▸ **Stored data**
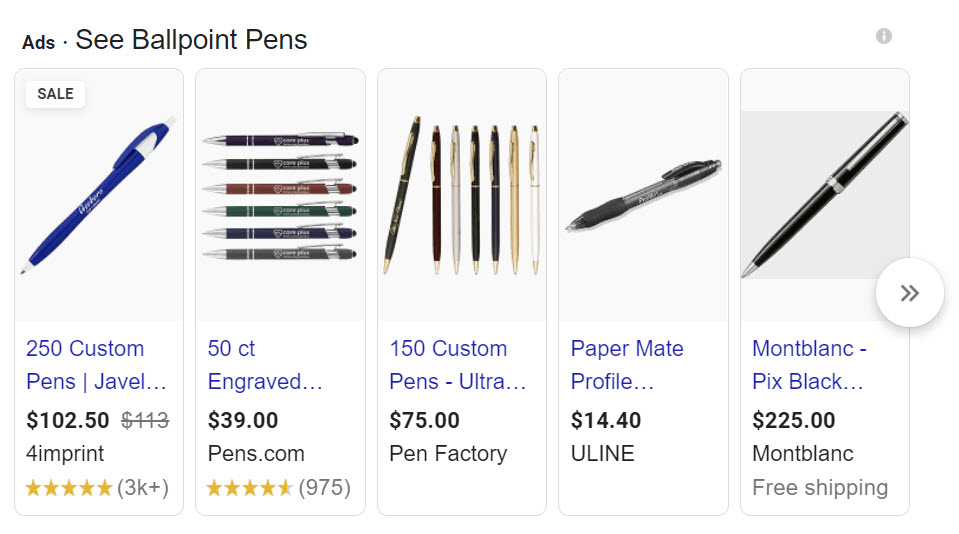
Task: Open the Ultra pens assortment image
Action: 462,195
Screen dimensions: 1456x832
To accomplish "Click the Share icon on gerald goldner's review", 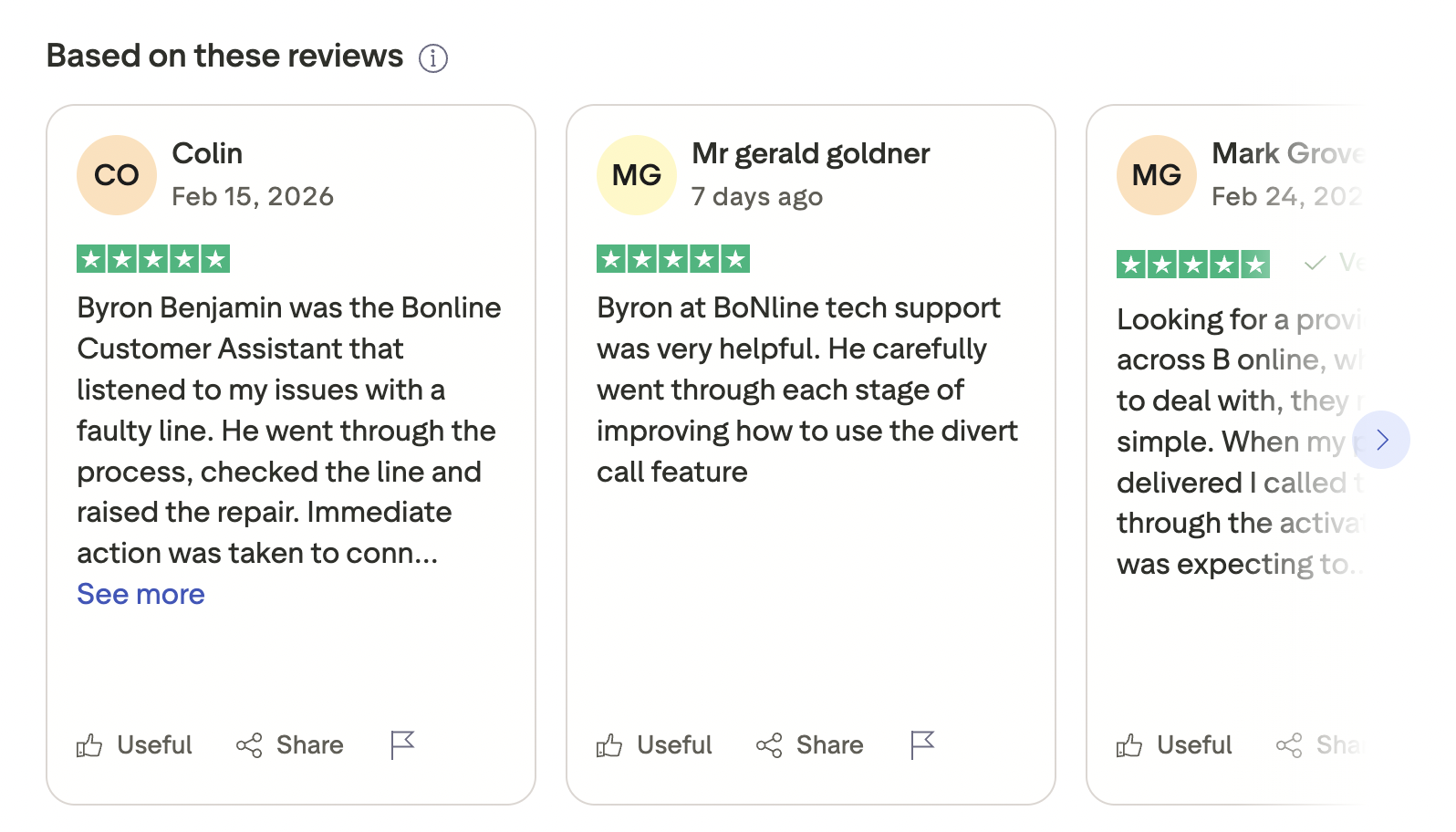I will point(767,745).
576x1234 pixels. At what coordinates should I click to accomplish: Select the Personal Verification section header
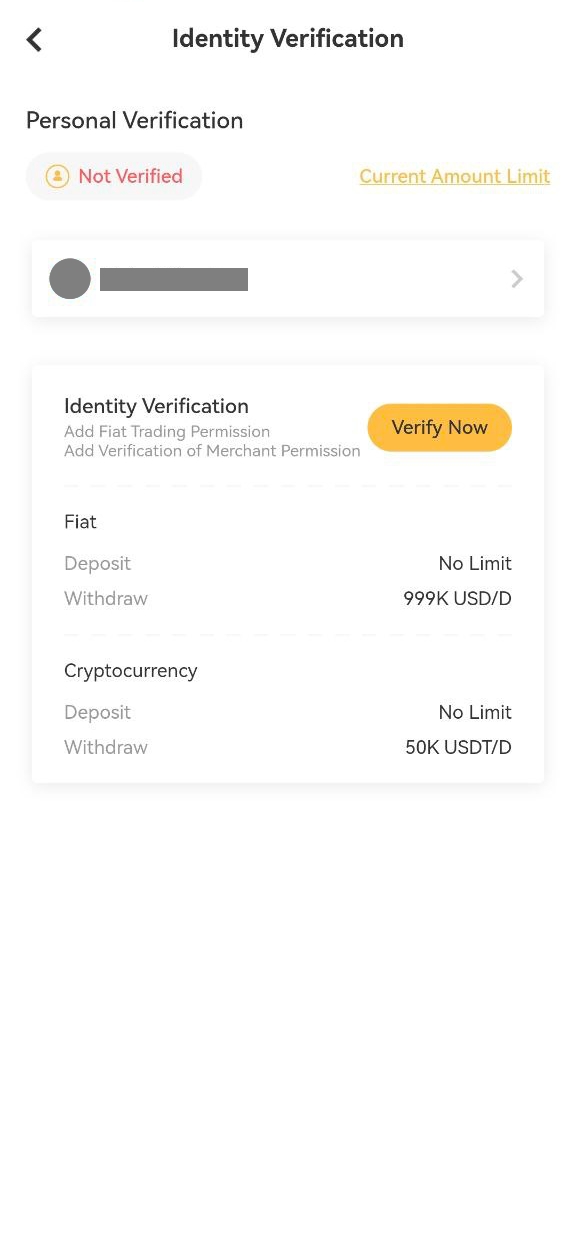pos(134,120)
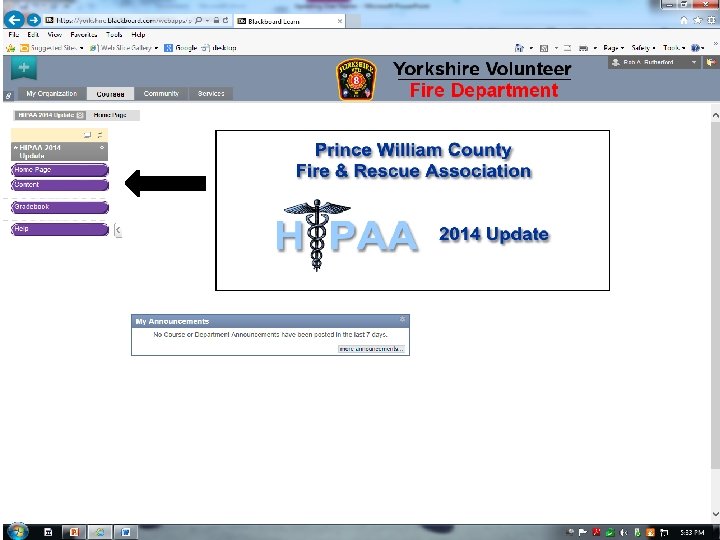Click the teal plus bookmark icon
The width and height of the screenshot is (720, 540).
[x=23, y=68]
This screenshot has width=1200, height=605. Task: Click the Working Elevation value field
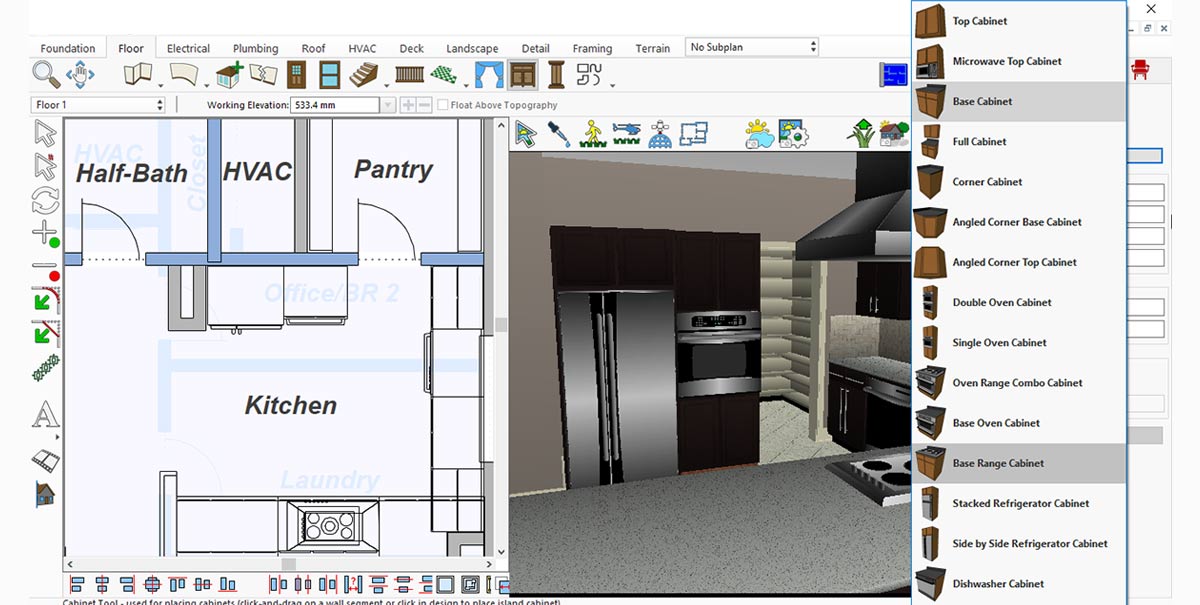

▸ **Work instructions**
Set down exactly, with no additions, each line from the line that includes "576x1234 pixels. At" to the final line of the entries above; leave pictures out.

▸ **Task solution**
576x1234 pixels. At what coordinates should I click to accomplish: Select the Personal Verification section header
pos(134,120)
Click the teal plus bookmark icon
The width and height of the screenshot is (720, 540).
[x=23, y=68]
This screenshot has width=1200, height=605. Task: Click the Working Elevation value field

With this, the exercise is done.